Frequent delivery generates opportunities

Photo by MarikenFrequent delivery throughout a project doesn’t only allow you to test your product and manage the uncertainty of a big bang launch. It also opens up the possibility of unexpected opportunities.

Imagine if we were to plan our project but didn’t get the product out there early and often. We would start with a collection of user stories, we might group them into milestones, but ultimately we would have a complete idea of the end product and work towards that. Throughout the project one of two things would happen: either everything would be delivered on time (unlikely) or it would take longer than expected. If the latter happened (far more likely) then the control we have is essentially about managing and reducing the disappointment gap.

By taking this approach we’re setting ourselves up for either meeting expectations or doing worse than expectations.There are no opportunities—no unexpected events that could be turned to our advantage—because we have shut ourselves off from the outside world, where the opportunities come from.

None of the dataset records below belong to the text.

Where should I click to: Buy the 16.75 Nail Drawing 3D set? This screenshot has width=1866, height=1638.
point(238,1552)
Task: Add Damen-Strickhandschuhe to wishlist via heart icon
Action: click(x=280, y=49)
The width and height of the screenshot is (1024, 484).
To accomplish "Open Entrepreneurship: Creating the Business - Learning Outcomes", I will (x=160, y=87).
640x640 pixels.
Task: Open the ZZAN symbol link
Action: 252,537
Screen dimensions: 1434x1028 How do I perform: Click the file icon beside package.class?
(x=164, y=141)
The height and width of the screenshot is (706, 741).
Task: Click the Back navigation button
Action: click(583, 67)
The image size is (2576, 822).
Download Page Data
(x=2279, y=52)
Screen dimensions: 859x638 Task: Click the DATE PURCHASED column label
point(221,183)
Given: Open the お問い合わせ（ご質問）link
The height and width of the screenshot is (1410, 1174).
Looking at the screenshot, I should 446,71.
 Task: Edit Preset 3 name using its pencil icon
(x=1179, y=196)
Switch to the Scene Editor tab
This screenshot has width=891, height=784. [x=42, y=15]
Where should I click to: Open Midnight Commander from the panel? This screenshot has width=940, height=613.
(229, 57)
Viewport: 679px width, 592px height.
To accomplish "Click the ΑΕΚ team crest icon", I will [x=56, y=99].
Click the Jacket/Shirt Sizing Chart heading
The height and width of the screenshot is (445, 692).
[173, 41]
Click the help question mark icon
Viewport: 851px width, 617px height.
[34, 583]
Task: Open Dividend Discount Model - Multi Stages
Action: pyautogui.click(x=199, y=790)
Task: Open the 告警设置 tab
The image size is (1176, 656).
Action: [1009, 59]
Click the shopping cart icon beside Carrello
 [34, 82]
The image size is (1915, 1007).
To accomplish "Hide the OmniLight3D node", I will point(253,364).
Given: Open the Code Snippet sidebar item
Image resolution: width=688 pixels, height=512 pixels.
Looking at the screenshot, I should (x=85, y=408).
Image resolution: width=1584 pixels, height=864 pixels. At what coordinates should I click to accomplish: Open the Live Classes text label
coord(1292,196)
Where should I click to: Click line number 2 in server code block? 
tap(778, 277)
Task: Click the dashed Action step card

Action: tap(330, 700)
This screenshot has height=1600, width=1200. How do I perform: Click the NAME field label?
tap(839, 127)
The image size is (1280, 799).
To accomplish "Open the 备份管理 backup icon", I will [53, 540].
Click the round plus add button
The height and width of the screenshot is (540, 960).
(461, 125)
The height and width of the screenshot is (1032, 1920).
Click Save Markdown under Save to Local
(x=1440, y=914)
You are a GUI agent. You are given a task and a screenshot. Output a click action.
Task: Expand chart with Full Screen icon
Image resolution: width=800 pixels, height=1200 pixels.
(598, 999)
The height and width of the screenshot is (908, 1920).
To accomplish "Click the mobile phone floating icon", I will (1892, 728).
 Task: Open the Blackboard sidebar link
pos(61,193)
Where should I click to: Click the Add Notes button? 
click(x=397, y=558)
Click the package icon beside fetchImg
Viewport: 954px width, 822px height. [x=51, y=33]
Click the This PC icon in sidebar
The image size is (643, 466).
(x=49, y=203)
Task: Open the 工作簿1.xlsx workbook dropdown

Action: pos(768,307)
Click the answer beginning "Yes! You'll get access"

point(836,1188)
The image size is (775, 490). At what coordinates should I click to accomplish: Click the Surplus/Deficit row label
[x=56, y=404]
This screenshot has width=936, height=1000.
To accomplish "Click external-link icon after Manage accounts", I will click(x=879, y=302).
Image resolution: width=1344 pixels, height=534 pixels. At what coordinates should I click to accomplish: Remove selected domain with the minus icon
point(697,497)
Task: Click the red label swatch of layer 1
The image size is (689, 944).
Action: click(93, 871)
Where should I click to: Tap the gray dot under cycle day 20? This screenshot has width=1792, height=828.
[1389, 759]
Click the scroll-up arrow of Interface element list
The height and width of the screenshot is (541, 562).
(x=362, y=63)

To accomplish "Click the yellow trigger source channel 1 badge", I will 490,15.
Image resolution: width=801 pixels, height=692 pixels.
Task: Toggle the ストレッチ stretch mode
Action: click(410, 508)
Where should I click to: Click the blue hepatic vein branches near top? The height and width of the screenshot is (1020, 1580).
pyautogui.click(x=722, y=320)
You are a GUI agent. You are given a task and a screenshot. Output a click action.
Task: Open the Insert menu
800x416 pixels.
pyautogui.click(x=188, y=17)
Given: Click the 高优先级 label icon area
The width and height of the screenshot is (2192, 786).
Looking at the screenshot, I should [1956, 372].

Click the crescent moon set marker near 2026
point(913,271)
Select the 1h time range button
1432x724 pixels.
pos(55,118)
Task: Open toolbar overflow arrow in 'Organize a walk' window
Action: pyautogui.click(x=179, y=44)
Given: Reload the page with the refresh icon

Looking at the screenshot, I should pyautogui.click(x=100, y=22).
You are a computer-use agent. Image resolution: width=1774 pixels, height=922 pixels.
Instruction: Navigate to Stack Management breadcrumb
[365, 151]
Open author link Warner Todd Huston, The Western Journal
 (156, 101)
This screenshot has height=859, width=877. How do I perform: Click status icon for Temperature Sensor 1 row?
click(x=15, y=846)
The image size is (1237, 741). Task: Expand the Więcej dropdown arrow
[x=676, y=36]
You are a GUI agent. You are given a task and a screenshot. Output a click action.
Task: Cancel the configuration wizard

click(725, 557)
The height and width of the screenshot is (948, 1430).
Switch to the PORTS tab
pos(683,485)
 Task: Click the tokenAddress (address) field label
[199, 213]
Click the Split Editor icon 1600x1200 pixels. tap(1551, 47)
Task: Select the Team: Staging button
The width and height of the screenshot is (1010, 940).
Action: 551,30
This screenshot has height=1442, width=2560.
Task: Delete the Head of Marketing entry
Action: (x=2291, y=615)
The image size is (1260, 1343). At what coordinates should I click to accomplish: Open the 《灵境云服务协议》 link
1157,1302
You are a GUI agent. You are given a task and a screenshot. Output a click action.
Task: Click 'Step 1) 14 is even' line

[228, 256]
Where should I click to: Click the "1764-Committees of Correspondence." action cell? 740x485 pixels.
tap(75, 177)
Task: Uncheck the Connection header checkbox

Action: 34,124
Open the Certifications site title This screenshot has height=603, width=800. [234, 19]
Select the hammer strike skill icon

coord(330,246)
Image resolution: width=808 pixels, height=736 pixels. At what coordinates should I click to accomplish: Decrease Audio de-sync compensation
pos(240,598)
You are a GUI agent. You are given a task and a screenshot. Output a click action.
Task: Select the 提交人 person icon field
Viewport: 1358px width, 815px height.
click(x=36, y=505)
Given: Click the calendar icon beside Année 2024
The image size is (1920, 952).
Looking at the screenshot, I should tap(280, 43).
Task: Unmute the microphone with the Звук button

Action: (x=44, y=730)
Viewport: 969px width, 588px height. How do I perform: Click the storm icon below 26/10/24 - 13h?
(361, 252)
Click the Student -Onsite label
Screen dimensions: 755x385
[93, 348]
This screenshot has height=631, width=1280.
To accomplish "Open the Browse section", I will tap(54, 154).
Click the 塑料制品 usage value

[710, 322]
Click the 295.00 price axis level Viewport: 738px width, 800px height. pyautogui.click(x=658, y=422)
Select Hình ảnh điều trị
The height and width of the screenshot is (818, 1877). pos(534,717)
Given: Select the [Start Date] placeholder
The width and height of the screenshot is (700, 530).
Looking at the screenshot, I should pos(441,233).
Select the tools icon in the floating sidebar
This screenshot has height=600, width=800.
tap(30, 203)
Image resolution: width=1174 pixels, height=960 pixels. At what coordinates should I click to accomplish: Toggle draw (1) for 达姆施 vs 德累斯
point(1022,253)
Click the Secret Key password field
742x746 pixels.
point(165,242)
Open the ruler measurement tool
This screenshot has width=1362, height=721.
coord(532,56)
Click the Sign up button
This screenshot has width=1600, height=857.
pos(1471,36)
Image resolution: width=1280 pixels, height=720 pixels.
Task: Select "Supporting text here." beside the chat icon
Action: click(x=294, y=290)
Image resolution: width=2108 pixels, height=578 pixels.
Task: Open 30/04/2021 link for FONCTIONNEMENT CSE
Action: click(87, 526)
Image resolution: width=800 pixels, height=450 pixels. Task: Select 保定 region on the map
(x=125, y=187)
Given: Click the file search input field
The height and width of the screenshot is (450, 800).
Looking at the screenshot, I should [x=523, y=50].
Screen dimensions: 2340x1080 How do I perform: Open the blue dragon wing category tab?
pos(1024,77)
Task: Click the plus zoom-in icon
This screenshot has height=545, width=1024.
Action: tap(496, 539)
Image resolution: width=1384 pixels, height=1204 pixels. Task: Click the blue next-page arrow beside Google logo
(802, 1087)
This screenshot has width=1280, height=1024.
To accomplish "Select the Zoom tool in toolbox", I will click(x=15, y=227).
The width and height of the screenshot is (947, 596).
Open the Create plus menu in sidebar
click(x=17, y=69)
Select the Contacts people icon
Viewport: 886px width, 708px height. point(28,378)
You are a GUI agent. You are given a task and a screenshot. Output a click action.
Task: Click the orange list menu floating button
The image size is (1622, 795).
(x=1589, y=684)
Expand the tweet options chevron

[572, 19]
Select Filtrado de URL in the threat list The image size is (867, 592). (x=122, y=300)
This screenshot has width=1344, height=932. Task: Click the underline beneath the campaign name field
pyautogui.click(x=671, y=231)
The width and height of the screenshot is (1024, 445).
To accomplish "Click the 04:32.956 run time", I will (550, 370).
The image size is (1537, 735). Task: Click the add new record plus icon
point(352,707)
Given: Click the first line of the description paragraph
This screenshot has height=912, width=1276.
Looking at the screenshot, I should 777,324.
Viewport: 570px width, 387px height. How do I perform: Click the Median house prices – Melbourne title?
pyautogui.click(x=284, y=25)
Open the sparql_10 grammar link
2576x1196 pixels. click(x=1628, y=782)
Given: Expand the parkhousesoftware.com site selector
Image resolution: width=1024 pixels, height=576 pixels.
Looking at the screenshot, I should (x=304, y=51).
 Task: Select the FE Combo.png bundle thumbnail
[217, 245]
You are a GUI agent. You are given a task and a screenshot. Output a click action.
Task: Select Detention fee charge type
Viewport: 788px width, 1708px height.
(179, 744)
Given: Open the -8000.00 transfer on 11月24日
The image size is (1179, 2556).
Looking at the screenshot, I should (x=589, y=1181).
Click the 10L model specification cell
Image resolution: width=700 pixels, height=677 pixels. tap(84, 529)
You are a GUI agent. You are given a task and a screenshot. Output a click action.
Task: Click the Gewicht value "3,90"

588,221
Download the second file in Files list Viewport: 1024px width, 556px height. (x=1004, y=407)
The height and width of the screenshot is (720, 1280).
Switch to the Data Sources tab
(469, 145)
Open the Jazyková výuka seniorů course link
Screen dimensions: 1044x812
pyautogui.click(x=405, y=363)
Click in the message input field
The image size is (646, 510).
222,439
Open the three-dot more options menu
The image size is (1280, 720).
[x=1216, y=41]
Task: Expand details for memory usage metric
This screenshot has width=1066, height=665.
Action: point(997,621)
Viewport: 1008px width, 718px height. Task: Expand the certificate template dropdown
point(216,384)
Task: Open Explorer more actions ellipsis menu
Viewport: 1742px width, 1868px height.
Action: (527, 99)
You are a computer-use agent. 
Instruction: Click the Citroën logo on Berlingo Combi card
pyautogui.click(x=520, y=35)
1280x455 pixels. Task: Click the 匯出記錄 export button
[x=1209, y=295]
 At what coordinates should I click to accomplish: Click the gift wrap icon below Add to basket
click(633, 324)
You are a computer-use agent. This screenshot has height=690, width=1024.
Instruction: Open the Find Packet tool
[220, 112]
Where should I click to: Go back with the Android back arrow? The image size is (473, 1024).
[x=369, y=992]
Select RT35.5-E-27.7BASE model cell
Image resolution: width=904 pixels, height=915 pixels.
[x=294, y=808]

So instead suppose we release our product early—long before completion—and get it into the hands of those crazy, random people we lovingly call “users”. This might be an actual public release, or it might be something more controlled. By putting our product in an environment we know least (and we know external users less than internal users) we invite the unexpected. Unexpected bad news is valuable because we get to find out about, and deal with, real problems sooner. Unexpected good news creates opportunities. We have the chance to exploit those opportunities and get more out of our project than our original plan allowed. The more we do this, the more opportunities we open up.

Just following our own plan allows us to meet expectations at best. Exposing our work early and often to the outside world gives us the chance to do better.